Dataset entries
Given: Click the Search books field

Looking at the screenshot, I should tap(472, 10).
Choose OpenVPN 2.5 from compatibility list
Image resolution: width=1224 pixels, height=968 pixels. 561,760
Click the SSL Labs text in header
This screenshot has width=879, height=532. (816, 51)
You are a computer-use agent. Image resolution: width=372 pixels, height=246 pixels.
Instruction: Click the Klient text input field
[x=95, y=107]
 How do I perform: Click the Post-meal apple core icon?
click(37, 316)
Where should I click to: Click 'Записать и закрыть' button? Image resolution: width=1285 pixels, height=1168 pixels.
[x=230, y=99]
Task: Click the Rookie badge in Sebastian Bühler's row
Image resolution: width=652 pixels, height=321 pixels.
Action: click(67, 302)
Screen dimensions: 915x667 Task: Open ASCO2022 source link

# Work instruction
Which lines hold the word "Task"? Return all of them from the records above.

# Answer box
Task: Click the Rookie badge in Sebastian Bühler's row
Screen dimensions: 915x667 Task: Open ASCO2022 source link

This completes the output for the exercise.